Am I the only one getting agitated by the word AI?

Am I the only one getting agitated by the word AI (Artificial Intelligence)?

Real AI does not exist yet,
atm we only have LLMs (Large Language Models),
which do not think on their own,
but pass turing tests
(fool humans into thinking that they can think).

Imo AI is just a marketing buzzword,
created by rich capitalistic a-holes,
who already invested in LLM stocks,
and now are looking for a profit.

intensely_human,

Of course we have “real” AI. We can literally be surprised while talking to these things.

People who claim it’s not general AI consistently, 100% of the time, fail to answer this question: what can a human mind do that these cannot?

In precise terms. You say “a human mind can understand” then I need a precise technical definition of “understand”. Because the people making this claim that “it’s not general AI” are always trying to wave their own flag of technical expertise. So, in technical terms, what can a general AI do, that an LLM cannot?

Vlyn, (edited )

Go and tell your LLM to click a button, or log into your Amazon account, or send an email, or do literally anything that’s an action. I’m waiting.

A 4 year old has more agency than your “AI” nowadays. LLMs are awesome at spitting out text, but they aren’t true AI.

Edit: I should add, LLMs only work with input. If there’s no input there is no output. So whatever you put in there, it will just sit there forever doing nothing until you give it an input again. It’s much closer to a mathematical function than any kind of intelligence that has its own motivation and can act on its own.

intensely_human,

Go tell a kalahari bushman to click a button, or log into your amazon account, or send an email, or literally anything you don’t place in front of him as an option.

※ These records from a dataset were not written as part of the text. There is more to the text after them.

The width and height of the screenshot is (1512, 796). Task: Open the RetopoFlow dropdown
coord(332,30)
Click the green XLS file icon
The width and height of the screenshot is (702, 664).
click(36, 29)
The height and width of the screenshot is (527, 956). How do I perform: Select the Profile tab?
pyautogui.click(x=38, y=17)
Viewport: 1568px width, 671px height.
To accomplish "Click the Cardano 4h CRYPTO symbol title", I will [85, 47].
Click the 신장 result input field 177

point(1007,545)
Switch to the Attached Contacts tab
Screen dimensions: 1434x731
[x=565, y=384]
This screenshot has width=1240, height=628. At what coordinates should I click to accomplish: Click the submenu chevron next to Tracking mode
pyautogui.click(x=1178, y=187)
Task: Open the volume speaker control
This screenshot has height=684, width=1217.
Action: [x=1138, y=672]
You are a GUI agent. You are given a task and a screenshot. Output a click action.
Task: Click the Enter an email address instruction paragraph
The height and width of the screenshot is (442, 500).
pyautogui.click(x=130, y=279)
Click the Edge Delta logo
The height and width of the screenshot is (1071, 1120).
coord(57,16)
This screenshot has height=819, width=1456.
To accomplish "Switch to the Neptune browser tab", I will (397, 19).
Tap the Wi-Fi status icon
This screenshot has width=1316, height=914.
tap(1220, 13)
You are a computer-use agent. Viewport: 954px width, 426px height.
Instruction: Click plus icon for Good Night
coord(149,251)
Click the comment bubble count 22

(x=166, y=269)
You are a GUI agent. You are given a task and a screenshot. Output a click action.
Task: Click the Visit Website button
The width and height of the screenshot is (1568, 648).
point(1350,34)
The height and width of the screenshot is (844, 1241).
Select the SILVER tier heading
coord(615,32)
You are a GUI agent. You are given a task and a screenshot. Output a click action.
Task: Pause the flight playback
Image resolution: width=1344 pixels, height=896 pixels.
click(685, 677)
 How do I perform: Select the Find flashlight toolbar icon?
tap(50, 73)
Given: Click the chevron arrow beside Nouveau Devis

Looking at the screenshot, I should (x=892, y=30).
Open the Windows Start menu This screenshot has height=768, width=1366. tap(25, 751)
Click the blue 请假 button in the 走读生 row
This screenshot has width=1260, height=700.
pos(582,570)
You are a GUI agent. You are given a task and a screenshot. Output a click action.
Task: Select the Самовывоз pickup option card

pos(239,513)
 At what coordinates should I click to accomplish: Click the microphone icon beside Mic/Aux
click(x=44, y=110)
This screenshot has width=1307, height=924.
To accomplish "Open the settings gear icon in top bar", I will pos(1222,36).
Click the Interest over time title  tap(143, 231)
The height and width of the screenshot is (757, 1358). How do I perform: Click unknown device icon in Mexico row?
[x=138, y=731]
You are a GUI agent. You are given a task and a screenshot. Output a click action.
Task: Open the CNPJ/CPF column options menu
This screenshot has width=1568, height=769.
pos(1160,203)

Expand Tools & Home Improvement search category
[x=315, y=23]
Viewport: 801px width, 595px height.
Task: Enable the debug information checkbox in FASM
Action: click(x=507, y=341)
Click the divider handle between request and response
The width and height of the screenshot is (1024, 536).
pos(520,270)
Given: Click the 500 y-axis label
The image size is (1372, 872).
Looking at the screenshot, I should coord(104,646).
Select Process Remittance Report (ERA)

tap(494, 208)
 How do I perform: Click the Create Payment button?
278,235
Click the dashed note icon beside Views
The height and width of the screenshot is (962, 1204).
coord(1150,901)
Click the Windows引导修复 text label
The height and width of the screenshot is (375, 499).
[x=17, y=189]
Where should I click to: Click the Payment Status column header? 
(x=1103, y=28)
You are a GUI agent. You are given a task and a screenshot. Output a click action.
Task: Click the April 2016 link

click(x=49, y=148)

Is your whole point just that it would be GAI if it weren’t for those darned shackles, but it’s not AGI because we give it restrictions on sending POST requests?

Vlyn,

Besides the detail that even Kalahari Bushmen have mobile phones now, primitive humans (or our ancestors) weren’t stupid. You could take a human from 1000 years ago and after they stop flipping out about computers and modern technology you’d be able to teach them to click a button in seconds to minutes (depending on how complex you make the task).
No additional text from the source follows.